Urbanity, Urban Morphology, Space Syntax, Urban laws
This thesis investigates relationships between urban form and conditions for the development of urbanity in neighborhoods of Natal/RN/Brazil, recognizing that the parameters of land use and land subdivision, established by the Master Plans, are factors that can act on how the form urban is structured. To verify these conditions for the development of urbanity, this work is based on two premises: the first is that Architecture - understood as an independent variable - causes effects on the social life of individuals in the city (HILLIER; HANSON, 1984). The second is that the urban landscape as a unit is the result of successive histórico-geographical processes that imprint traces on the physical and spatial structure of a city (CONZEN, 1960).

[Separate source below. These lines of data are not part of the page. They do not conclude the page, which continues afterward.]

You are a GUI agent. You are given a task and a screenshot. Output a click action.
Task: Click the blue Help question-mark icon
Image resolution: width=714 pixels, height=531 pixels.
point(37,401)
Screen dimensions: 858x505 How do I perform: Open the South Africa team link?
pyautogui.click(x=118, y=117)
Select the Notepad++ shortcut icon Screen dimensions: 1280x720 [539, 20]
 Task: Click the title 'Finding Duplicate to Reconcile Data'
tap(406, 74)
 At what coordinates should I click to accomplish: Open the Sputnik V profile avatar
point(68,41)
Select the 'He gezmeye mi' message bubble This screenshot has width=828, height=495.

Considering the historical processes that Natal has gone through in the last 50 years, we aim to identify the socio-spatial marks that shaped the form in seven urban morphological regions (CONZEN, 1960) and associate them with the typological patterns pointed out by the literature as potential developers of urbanity conditions. We recognize that the parameters of land use and land subdivision enhance the definition of the city's spatial form and, consequently, can become instruments for promoting or discouraging some of the socio-spatial qualities most dear to human coexistence in the city. Urbanity is understood as a socio-spatial quality of the urban environment and its structuring is based on how spatial patterns act, stimulating or hindering the social use of public space. Preliminary results suggest that the parameters of land use and subdivision tend to be more respected in more accessible areas that concentrate groups with major purchasing power - in this case, they concentrate typological patterns that the literature points out as less prone to the formation of urbanity. Areas protected by special laws, whose parameters are constituted by less rigid indices of land occupation, have morphological conditions that are more favorable to urbanity. Meanwhile, there are regions where the implementation of the parameters has not been consolidated and the socio-spatial transgressions also end up potentiating conditions of urbanity.
o urbanity.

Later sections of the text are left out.